Could you transcribe the whole passage about designing a suitable polymerase, word for word?

▸ **Passage to read**
◆ ◆ ◆ ◆ ◆ ◆ ◆

Second challenge: designing an appropriate polymerase

Another challenge for the Cambridge researchers: modifying a natural enzyme, called DNA polymerase, to allow it to read DNA molecules and synthesize the complementary strand, by introducing non-natural dNTPs (protected in 3'-OH and marked with a fluorophore on the nitrogen base). The researchers have created a mutated polymerase capable of binding to natural single-stranded DNA, and introducing dNTPs sequentially. Unlike a natural polymerase which synthesizes the complementary strand without detaching from the single strand of which it is necessary to make the copy, this new polymerase has been developed to detach after introduction of each dNTP in order to be able to detect the fluorescence signal and to carry out the cleavage of the protective group in 3'-OH. Challenges successfully met!

Third challenge: to develop a solid support making it possible to attach the DNA to be sequenced with a reduced fluorescence background noise.

◆ ◆ ◆ ◆ ◆ ◆ ◆

▸ **Information given**

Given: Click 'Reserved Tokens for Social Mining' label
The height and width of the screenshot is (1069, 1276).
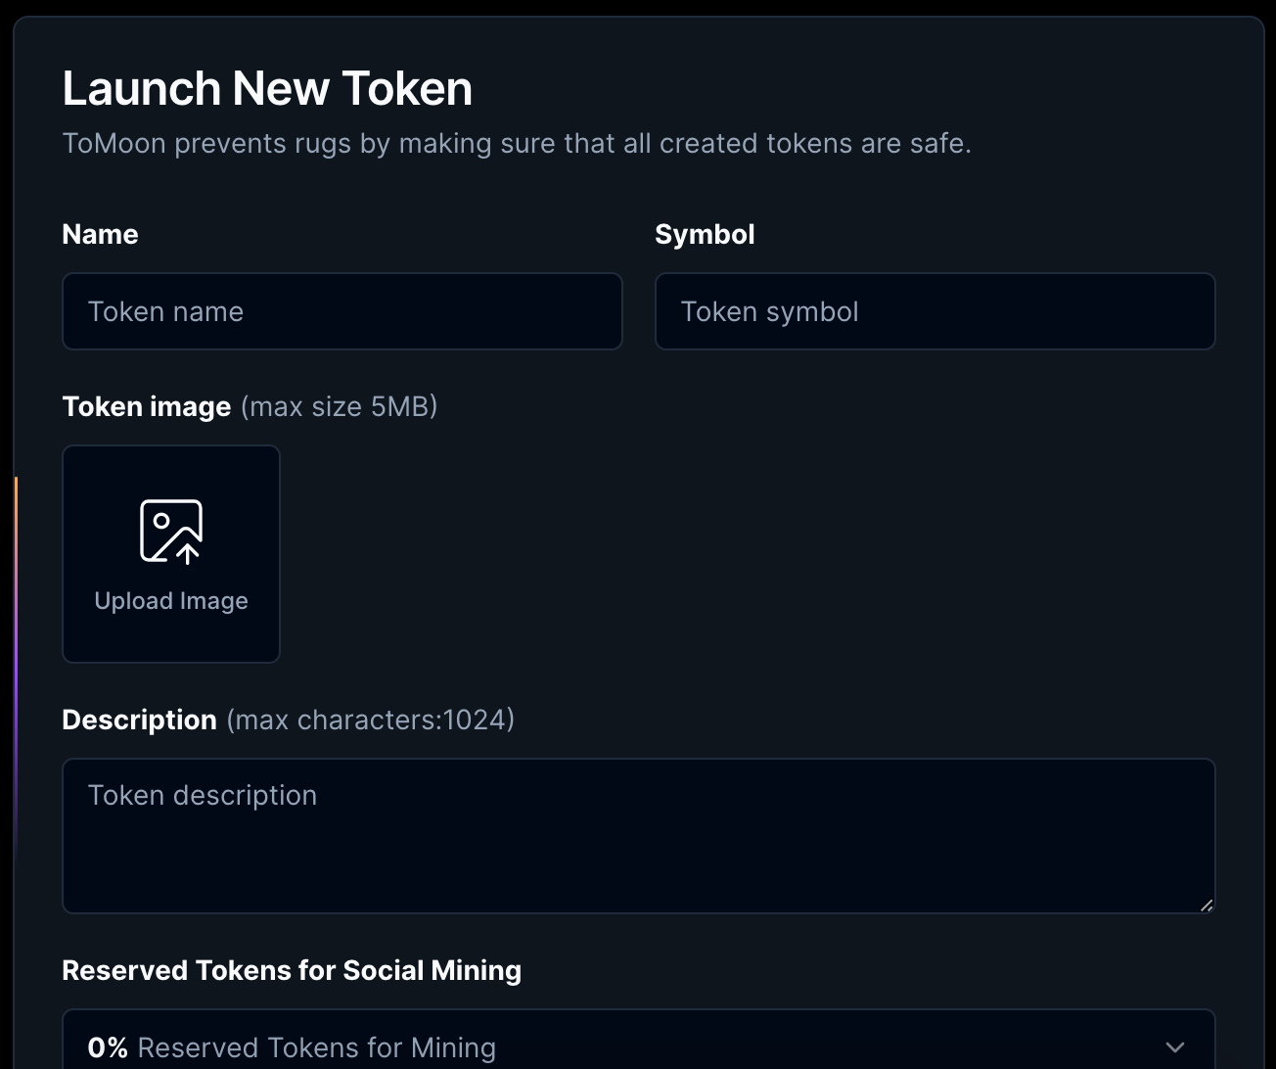Looking at the screenshot, I should (x=292, y=970).
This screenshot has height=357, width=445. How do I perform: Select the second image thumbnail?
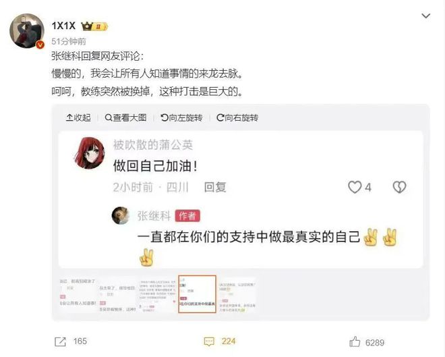pyautogui.click(x=117, y=294)
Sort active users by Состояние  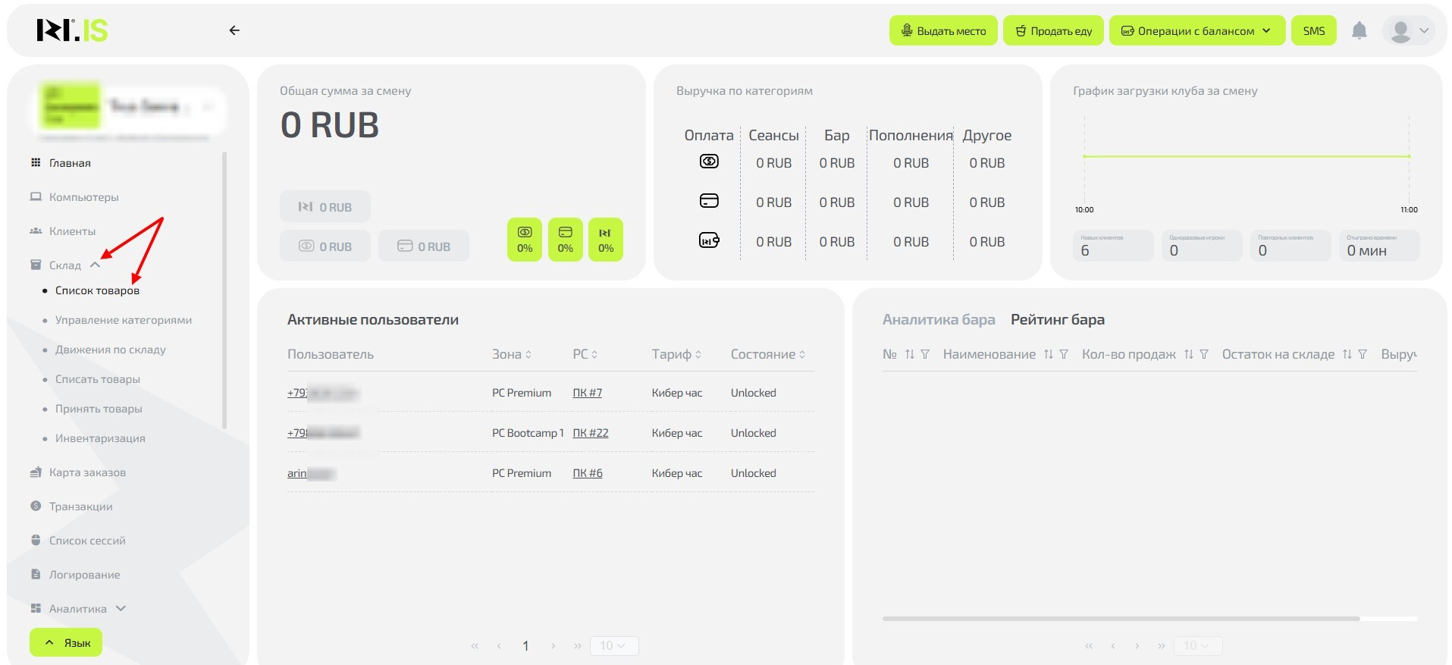(x=802, y=354)
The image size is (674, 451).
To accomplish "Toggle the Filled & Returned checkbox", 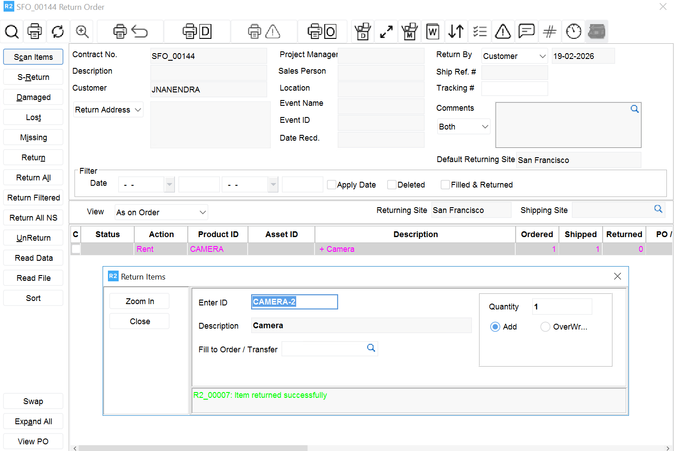I will 445,185.
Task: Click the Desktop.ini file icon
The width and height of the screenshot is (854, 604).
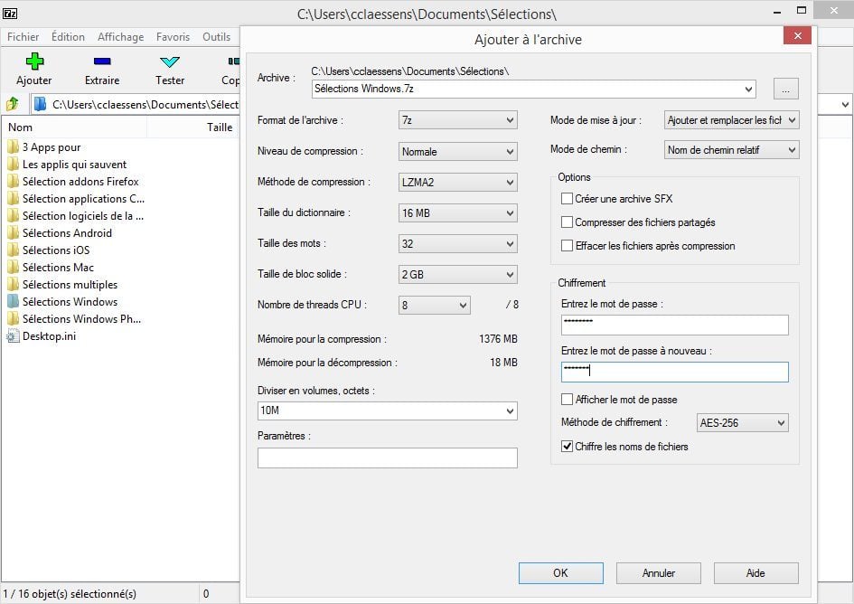Action: click(x=13, y=336)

◆ ◆ ◆ ◆ ◆ ◆ ◆

▸ **Solution for this task**
Second challenge: designing an appropriate polymerase

Another challenge for the Cambridge researchers: modifying a natural enzyme, called DNA polymerase, to allow it to read DNA molecules and synthesize the complementary strand, by introducing non-natural dNTPs (protected in 3'-OH and marked with a fluorophore on the nitrogen base). The researchers have created a mutated polymerase capable of binding to natural single-stranded DNA, and introducing dNTPs sequentially. Unlike a natural polymerase which synthesizes the complementary strand without detaching from the single strand of which it is necessary to make the copy, this new polymerase has been developed to detach after introduction of each dNTP in order to be able to detect the fluorescence signal and to carry out the cleavage of the protective group in 3'-OH. Challenges successfully met!

Third challenge: to develop a solid support making it possible to attach the DNA to be sequenced with a reduced fluorescence background noise.